The market hasn't recovered, only admitted its innocence: crypto repricing in the post-market maker era.

2025/11/24 15:00
9 min read

Author: Zuo Ye

Network effects extend beyond the internet.

Water and electricity are highly exclusive, making them very suitable for "monopolistic" collective management, which can benefit or harm the whole society. However, the network of relationships between people is naturally distributed and decentralized, and even a super social elite would find it difficult to know everyone.

Is crypto a web of funds, or a arena for interaction between people?

Satoshi Nakamoto clearly believed it was the latter, a peer-to-peer transaction model. Starting from this point, the history of the cryptocurrency world has been about fully embracing the connection of funds as capital appreciates and expands, while reducing direct interaction between people.

The only reasonable question is: how long will this dense network of funds collapse?

Why is the market recovering?

Many people are still reeling from the crashes and liquidations of October 11th and November 3rd, wondering how long it will take for synthetic stablecoins, Vault, and Yield products to recover. However, Hyperliquid's BLP and HIP-3 growth models are coming one after another, and Framework's stablecoin YC has been launched on Sky.

There's also Aave's sudden arrival of V4 and a mobile financial product app.

In terms of absolute data, the market is indeed in a recovery period, but in terms of personal experience, project teams seem to be innovating by closely following historical trends.

In other words, market cycles have become decoupled from retail investor activity, which is not uncommon. The fundamentals of the US economy have little to do with the real economy. Trump's only concern is interest rate cuts and stock prices. Americans and the real economy are just one part of the game.

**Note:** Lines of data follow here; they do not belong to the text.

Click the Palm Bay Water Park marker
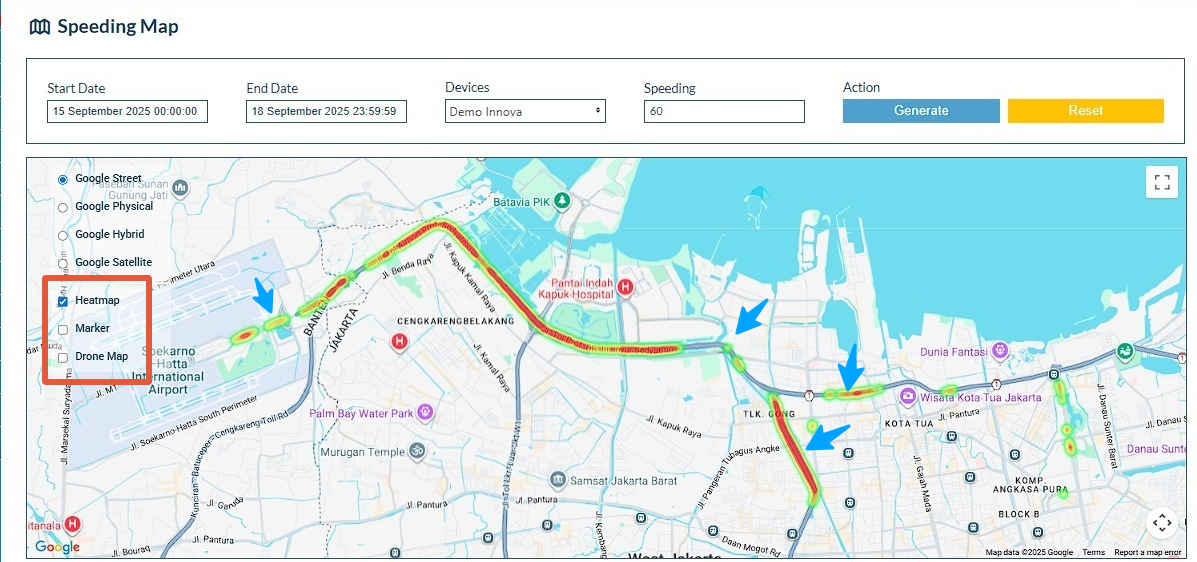Viewport: 1197px width, 562px height. point(427,412)
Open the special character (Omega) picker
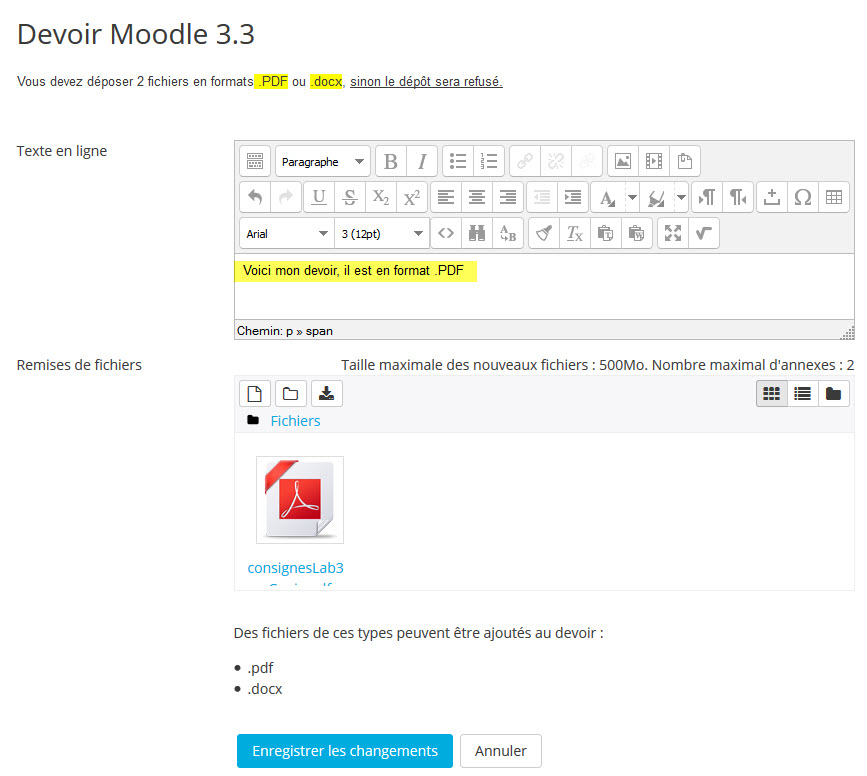Viewport: 867px width, 776px height. [802, 198]
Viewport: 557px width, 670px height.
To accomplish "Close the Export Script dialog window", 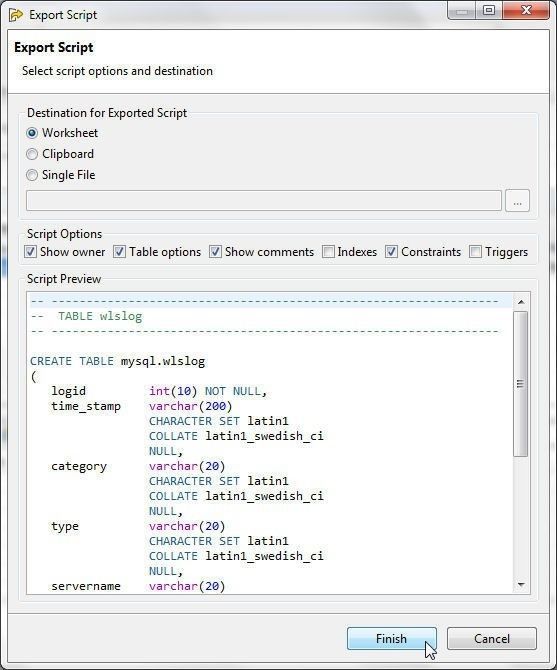I will (x=526, y=10).
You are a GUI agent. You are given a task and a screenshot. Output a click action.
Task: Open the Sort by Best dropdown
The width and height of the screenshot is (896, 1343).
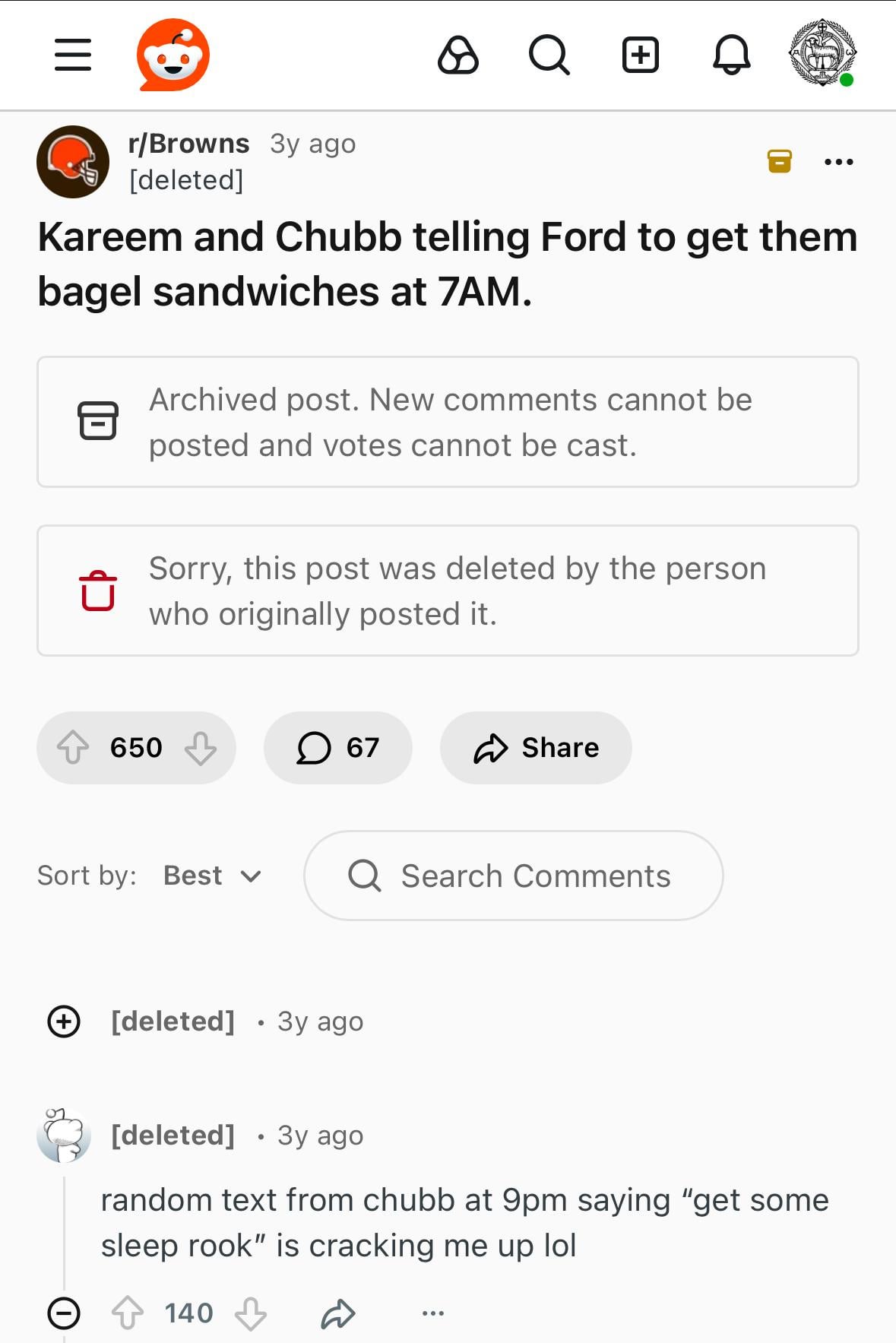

In this cycle, if one still believes in a four-year Bitcoin cycle, then one is simply stuck in a time machine from 2017. Like the flash crash of Cloudflare, the crypto infrastructure is constantly changing.

DEXs, represented by Hyperliquid, have indeed taken over the CEX market, especially in conjunction with Meme, which has changed the token valuation, pricing, and distribution system. The era of CEXs is visibly dying out, with Kraken valued at only $20 billion, and many CEXs turning to support their own DEXs.

When high FDV impacted Binance's pricing system in 2024, VCs were already dead, and then it became the era of market makers: Hyperliquid and other Perp DEXs were backed by market makers, as were many YBS projects.

Even during the ADL liquidation on October 11, market makers were the first to be affected. Fortune and misfortune are intertwined, and the market structure dominated by market makers becomes more rigid and rigid more quickly than that dominated by CEXs.

Web3Port's frantic dumping of tokens manipulated the price, DWF's repeated manipulation of token prices, and even Hyperliquid's HLP faced similar accusations. Whether it's a centralized market maker or a decentralized vault, anyone participating in a market-making system cannot escape the suspicion of market manipulation.

If we call the current market structure a "recovery," then market makers have been severely impacted, rendering them unable to continue manipulating the market, which in turn has led to market stabilization.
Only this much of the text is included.